Of course I would. 🤓

But only after checking our local electronics retailer to make sure that they had a replacement watch on stock if worse comes to worst. Yes. I know that you can ask Apple to downgrade a bricked/unsuable watch, but that would mean days without the watch and days without my runs being tracked.

Inacceptable.

Anyways. Updating to watchOS 6 went fine and a small test walk around my house has shown that tracking workouts was still generally working fine. So I was all set to try it on the real device.

Moving forward on the device

The good news: While not as fast as the simulator, deploying and debugging on the watch still is considerably quicker and more reliable than it ever was on any previous combination of Xcode, iOS and watchOS.

Debugging still involves proxying though the phone, but now it’s reliable. Over the course of 4 weeks of doing this (spoiler alert), I only had one or two instances where Xcode wouldn’t talk to the watch and more and I had to restart my computer, my phone and my watch to get connectivity restored.

Judging by other people’s prior experiences, this is a huge step forward.

The other good news: Network requests to indeed work on the real device. My client could fetch a JWT token from the smide.ch service and it could get a list of currently available bikes.

Impressive rendering speed

I have chosen the most naïve implementation possible and just fed the whole list of ~200 bikes directly into the UI framework. No dealing with cell reuse, no limiting the size of the list, nothing. Just “hey SwiftUI, please render this list of 200 bikes”.

And render it does: It’s quick and scrolling through the whole list is buttery smooth without doing any kind of optimization work. And once the next roadblock is fixed (see below) and the list gets dynamically re-sorted as my location changes, that too is buttery smooth.

I’m getting away with telling the framework that the list has changed and needs repainting and I just pass it a new updated list of bikes. The change is instantaneous. Even though it’s a new list of 200 items.

This is so much fun. I shouldn’t need to care about minimizing updates. I shouldn’t need to care about cell reuse. I shouldn’t need to deal with this. And with SwiftUI, I don’t have to.

Location roadblocks

Excited, I moved forward to asking for location access and using location to sort the list of bikes.

And this is where things ground to a halt.

Whenever my independent watch app extension would be launched, I would be calling CLLocationManager.authorizationStatus() which would tell me that my status was .notDetermined, so I would ask for permission.

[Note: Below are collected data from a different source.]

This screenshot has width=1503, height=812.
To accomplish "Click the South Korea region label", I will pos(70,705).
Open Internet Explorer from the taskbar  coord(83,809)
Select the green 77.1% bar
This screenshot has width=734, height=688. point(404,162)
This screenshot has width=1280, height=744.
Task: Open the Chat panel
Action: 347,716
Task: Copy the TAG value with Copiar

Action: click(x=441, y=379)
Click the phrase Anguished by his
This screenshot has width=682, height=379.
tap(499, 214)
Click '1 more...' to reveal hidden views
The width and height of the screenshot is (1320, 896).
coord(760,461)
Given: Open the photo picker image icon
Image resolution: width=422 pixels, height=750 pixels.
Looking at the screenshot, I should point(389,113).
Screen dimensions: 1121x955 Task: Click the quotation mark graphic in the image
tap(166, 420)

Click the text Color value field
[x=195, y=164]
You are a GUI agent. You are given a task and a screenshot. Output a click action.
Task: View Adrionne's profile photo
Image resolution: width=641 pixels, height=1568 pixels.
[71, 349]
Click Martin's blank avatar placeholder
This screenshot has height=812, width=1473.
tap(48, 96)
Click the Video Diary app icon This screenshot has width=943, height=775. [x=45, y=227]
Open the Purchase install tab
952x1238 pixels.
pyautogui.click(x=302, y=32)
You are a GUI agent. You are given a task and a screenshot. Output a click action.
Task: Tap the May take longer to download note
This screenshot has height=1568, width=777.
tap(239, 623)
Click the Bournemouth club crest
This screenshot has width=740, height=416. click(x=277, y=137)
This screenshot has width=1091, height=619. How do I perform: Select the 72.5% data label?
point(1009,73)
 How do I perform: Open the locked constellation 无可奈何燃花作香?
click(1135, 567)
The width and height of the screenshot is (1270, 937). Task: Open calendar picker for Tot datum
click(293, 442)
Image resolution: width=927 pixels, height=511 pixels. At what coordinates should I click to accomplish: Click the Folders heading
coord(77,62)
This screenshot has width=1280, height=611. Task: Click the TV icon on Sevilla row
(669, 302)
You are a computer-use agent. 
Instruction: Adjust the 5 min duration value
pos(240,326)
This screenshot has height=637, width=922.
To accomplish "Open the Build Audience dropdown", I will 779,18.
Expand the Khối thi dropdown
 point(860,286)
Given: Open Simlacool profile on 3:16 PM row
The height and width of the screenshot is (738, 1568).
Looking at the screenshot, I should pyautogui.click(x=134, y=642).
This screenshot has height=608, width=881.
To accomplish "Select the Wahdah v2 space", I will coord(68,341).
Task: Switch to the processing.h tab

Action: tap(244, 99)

My delegate callback would be called with .authorizedWhenInUse, but CLLocationManager.authorizationStatus() would still return .notDetermined and all attempts at calling location specific API would be ignored.

As this was my first strides into CoreLocation, I assumed this to be my fault and spent a lot of time debugging this, moving code around and trying out things, but not matter what I did, the effects didn’t change.

Then I tried Apple’s Sample Code from 2016 which of course worked fine even after I changed the integrated watch app to be usable independently.

After a few more hours of trial and error, I finally was able to pin it down though: In Beta 3 (and presumably earlier Betas too), the CoreLocation permission management is broken if your watch app is a completely independent watch app.

If it has a companion iOS app, then requesting location permission is fine, but when you have a watch app without any iOS app which has a plist that looks like this:

<key>WKWatchOnly</key>
<true/>

Then requesting location permission would trigger a race condition where your permission is simultaneously granted and not granted.

I could have caved and made an empty iOS companion app at this point, but I decided to report this issue using Feedback Assistant and call it another two weeks.

The relief I felt when I’ve seen Apple’s official code sample to fail the same way as my sample code did the moment I set that WKWatchOnly flag was one hell of a feeling.

I wasn’t doing it wrong. I wasn’t losing my mind.